Maximal induction of the CYP24 promoter in COS-1 cells was observed over a 1000-fold range of 1,25-(OH)₂D₃ concentration (i.e. 10⁷ M to 10¹⁰ M). Therefore, it would appear that the VDREs can function maximally in a synergistic manner at physiological concentrations of 1,25-(OH)₂D₃. Continued decline in hormone concentration to 10¹¹ M resulted in VDRE-1 being the dominant response element, although synergism was retained between the two VDREs. The same effect was observed with similar 1,25-(OH)₂D₃ concentrations in ROS 17/2.8 cells, but a 10-fold higher concentration of hormone was required in JTC-12 cells (results not shown). The reason for the reduced sensitivity in these cells is under investigation. Nevertheless, the collective results establish synergism occurrence over a physiological range of 1,25-(OH)₂D₃ concentration in which VDRE-1 is always the major contributor to induction, particularly at low hormone concentrations.

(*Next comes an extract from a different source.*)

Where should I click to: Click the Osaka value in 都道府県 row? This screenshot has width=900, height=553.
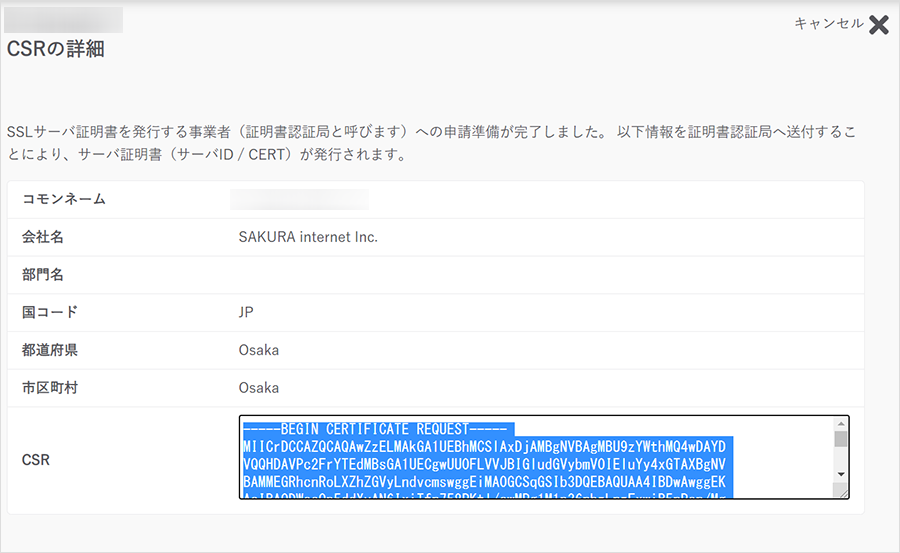[x=258, y=350]
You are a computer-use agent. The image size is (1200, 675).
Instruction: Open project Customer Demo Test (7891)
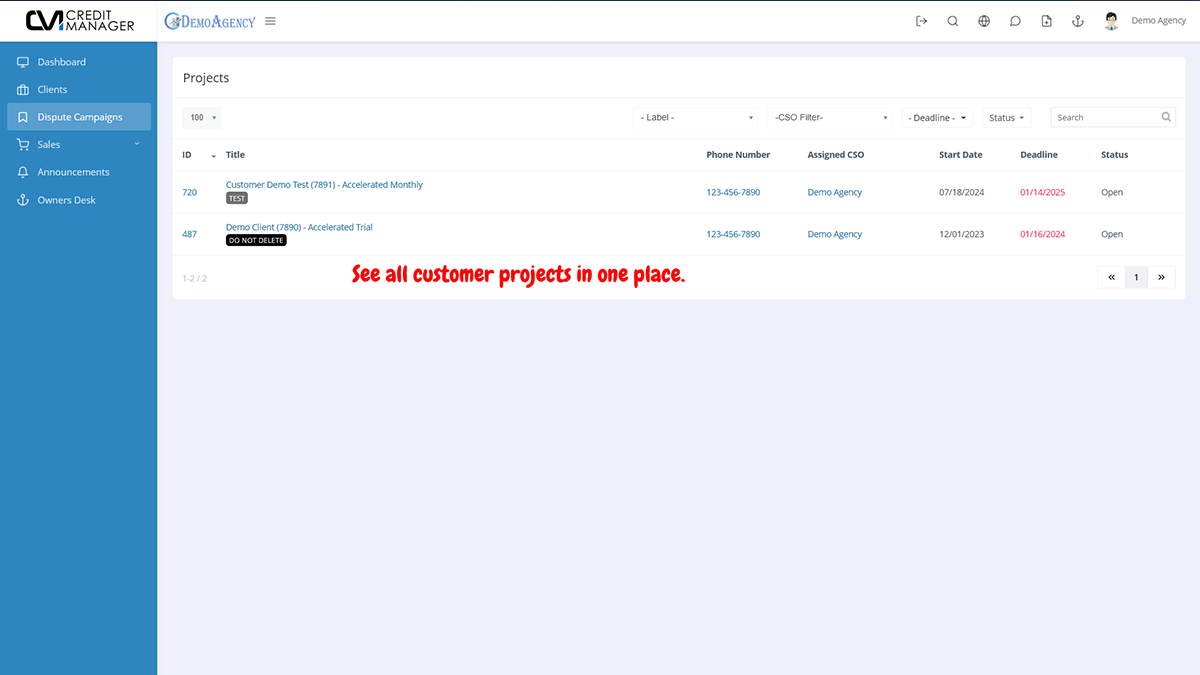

The transcriptional synergism between the two VDREs in the promoter of CYP24 may have important biological consequences. The induction of CYP24 by 1,25-(OH)₂D₃ constitutes an interesting feedback mechanism whereby 1,25-(OH)₂D₃ acts to regulate its metabolic clearance rate and, thereby, influence its ambient concentration. Increased levels of CYP24 activity will result in elevated side-chain oxidation of 1,25-(OH)₂D₃ and ultimately conversion to the water-soluble calcitroic acid and subsequent excretion (17, 18). In the normal situation, CYP24 is expressed predominantly in the kidney but can be induced by 1,25-(OH)₂D₃ in this tissue, in the intestine (19, 20, 21, 22, 23), and also in a variety of other cell types (24, 25, 26, 27, 28, 29). It seems probable, therefore, that CYP24 expression in different tissues not only protects the tissue from the effects of excessive 1,25-(OH)₂D₃ but also regulates serum hormone levels by increasing its metabolic clearance rate. A synergistic response would ensure rapid removal of hormone when levels are sufficiently high to cause hypercalcemia and accelerated bone resorption (46). It can be predicted that VDRE-1 is preferentially utilized at lower 1,25-(OH)₂D₃ levels, but at higher hormone levels both VDREs are activated and transcriptional synergism facilitates the efficient inactivation of 1,25-(OH)₂D₃.